You may be concerned that damaged apples could harbor human pathogens, and they can (especially drops that are picked from the ground). You may also be worried that some insects in the apples might pass on a pathogen. Remember that insects are a vital part of many diets around the world so general consumption of insects isn’t a health issue like human pathogens from damage or insects could be. But, this isn’t why you add sulfites (sulphites) or what’s often called Campden to juice or cider. Campden doesn’t kill or inhibit human pathogens. It only impacts organisms that could impact flavor. What really keeps hard cider free of human pathogens is the ethanol created by fermentation and the acidity of cider.
Once your yeast processes enough sugar from the juice to create ethanol to around 2.5% alcohol by volume (a drop in specific gravity of around 0.020 or 20 points), your juice becomes cider and in a couple days, human pathogens will have been eliminated(2). The acidic nature of cider weakens the cell walls of human pathogens allowing the ethanol to penetrate and kill these pathogens. Cider is naturally safe because of the alcohol and acids. Other bacteria like Lactic Acid Bacteria (LAB) and acetic acid bacteria are more resilient and can survive. But, these bacteria impact flavor, not health. This means cider is naturally safe and part of why it doesn’t spoil. However, that doesn’t mean you would want to use any apple, regardless of its condition.
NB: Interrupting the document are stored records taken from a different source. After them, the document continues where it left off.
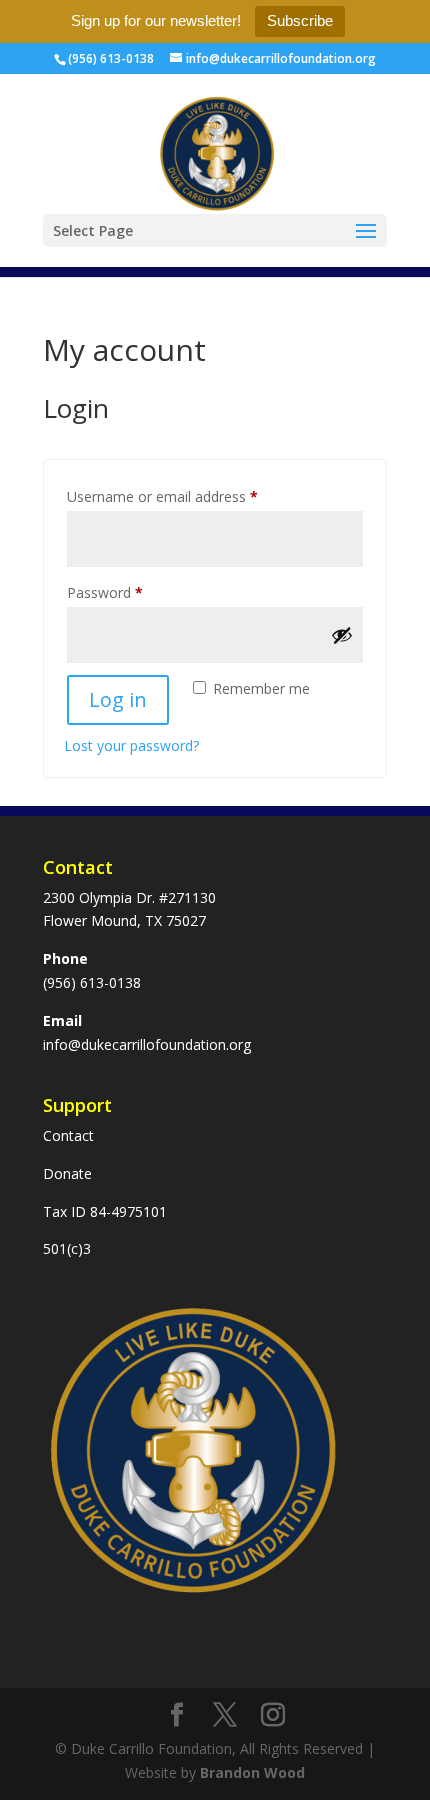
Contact (68, 1135)
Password (133, 592)
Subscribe (300, 20)
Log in (118, 699)
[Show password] (342, 635)
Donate (67, 1173)
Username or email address (190, 496)
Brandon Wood (252, 1772)
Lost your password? (131, 745)
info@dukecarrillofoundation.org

Example of apple with hail damage.
Example of Apple with insect damage.
Damaged apples either from hail, falling, or insects will almost certainly carry higher levels of bacteria and undesirable yeast. These include lactic acid bacteria, acetic acid bacteria, and Brettanomyces species of yeast. These are the organisms in your micro flora that can create undesirable flavors. However, they aren’t human pathogens. In fact some can be probiotic or prebiotic. Many of these, but not all, are also susceptible to sulfites. This is where you need to assess your wallet and your taste buds. Free or cheap apples that are damaged usually win out for me and they go into the juicer worm holes and all. If you are worried about off flavors, you might consider using some Campden tablets. Instead, I usually focus on sanitation of my equipment, cleaning my apples, and limiting the exposure of my cider to oxygen, which is generally needed for most undesirable flavors to form.
Unlike juice, which could harbor some human pathogen, hard cider has a naturally occurring purifier, ethanol, that is also aided by another naturally occurring compound, acids. This makes cider production a very forgiving process when it comes to ensuring a product free of human pathogens, even when suspect fruit is utilized.
(1) Menz, G., Alfred, P., and Vriesekoop, F. 2011. Growth and Survival of Foodborne Pathogens in Beer. J. Food Prot. 74:1670-1675.